Gawker-slaying lawyer Charles Harder appears to have torpedoed First Lady Melania Trump‘s claim that a news website killed her “multi-million” chance to cash in on her White House fame.

The First Lady claimed in her re-filed libel lawsuit against the Daily Mail that the website’s false story cost her “the unique, once-in-a-lifetime opportunity, as an extremely famous and well-known person…to launch a broad-based commercial brand in multiple product categories.”

To win her claim for lost business income, however, it is not enough for Melania Trump to claim she had vague business ideas. The First Lady must prove that she had concrete plans to exploit her “commercial brand,” that she approached would-be business partners, and that they rejected her plan expressly because of the allegedly false news story and not for other reasons.

But the First Lady’s attorney, Harder, perhaps in an effort to squash some bad PR, just admitted that his client had no concrete business plan to cash in on her White House fame.

“The First Lady has no intention of using her position for profit and will not do so,” Harder told LawNewz.com on Tuesday.  “It is not a possibility. Any statements to the contrary are being misinterpreted.”

Her lawsuit against the Daily Mail claims that the First Lady “could have garnered multi-million dollar business relationships for a multi-year term during which plaintiff is one of the most photographed women in the world.”

Melania Trump is claiming $150 million in damages for lost business opportunities, damage to her reputation, and libel per se for calling her an “escort,” which she said implies she is a “prostitute.”

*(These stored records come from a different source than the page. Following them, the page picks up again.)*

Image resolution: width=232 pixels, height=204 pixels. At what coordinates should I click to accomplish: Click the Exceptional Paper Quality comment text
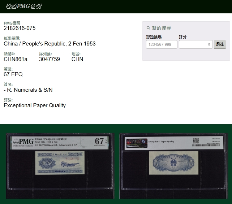click(x=35, y=105)
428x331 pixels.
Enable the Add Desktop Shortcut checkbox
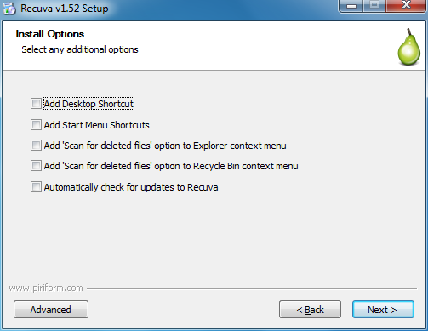[x=36, y=104]
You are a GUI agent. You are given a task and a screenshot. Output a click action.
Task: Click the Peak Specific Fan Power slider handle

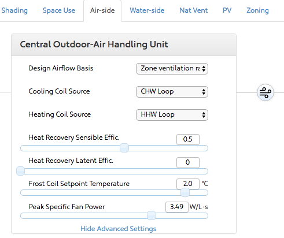[152, 215]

Her libel per se claim is the most dangerous claim for the Daily Mail because it allows the First Lady to tell the jury that New York law entitles her to “presumed” damages because the website falsely accused her of  a crime — working as a “prostitute” — which  is automatically presumed to hurt her reputation without any proof that she was actually harmed financially.

Some courts have found that libel per se and presumed damages violate the First Amendment to the U.S. Constitution.

The First Lady alleges two causes of action, one for defamation and one for intentional infliction of emotional distress.

New York courts generally dismiss intentional infliction of emotional distress claims before trial because it is rare that a defendant — especially a media defendant — has engaged in conduct that is “outrageous in character, and so extreme in degree, as to go beyond all possible bounds of decency, and to be regarded as atrocious, and utterly intolerable in a civilized community,” as one New York court explained the law.

According to the lawsuit, the Daily Mail’s report that she worked as a “high-end escort” is “completely false” and Melania Trump never worked in the “sex business”  or as a “prostitute.” The Daily Mail issued a retraction and apology shortly after the article was published, but Melania Trump sued anyway.

On Tuesday, her attorney announced the Maryland blogger who wrote a similar story agreed to settle with the First Lady for “a substantial sum” after she sued him as well.

Melania Trump’s libel lawsuit against the Daily Mail was filed Monday in New York after a Maryland court dismissed the lawsuit for lack of jurisdiction because neither the Daily Mail nor Melania Trump have ties to Maryland.  

Harder recently won celebrity wrestler Hulk Hogan a $140 million jury verdict in a privacy and right of publicity lawsuit against Gawker and two of its main employees. Gawker later settled for $31 million.

Susan Seager is a First Amendment attorney who has practiced for 17 years. She also teaches media law at the University of Southern California.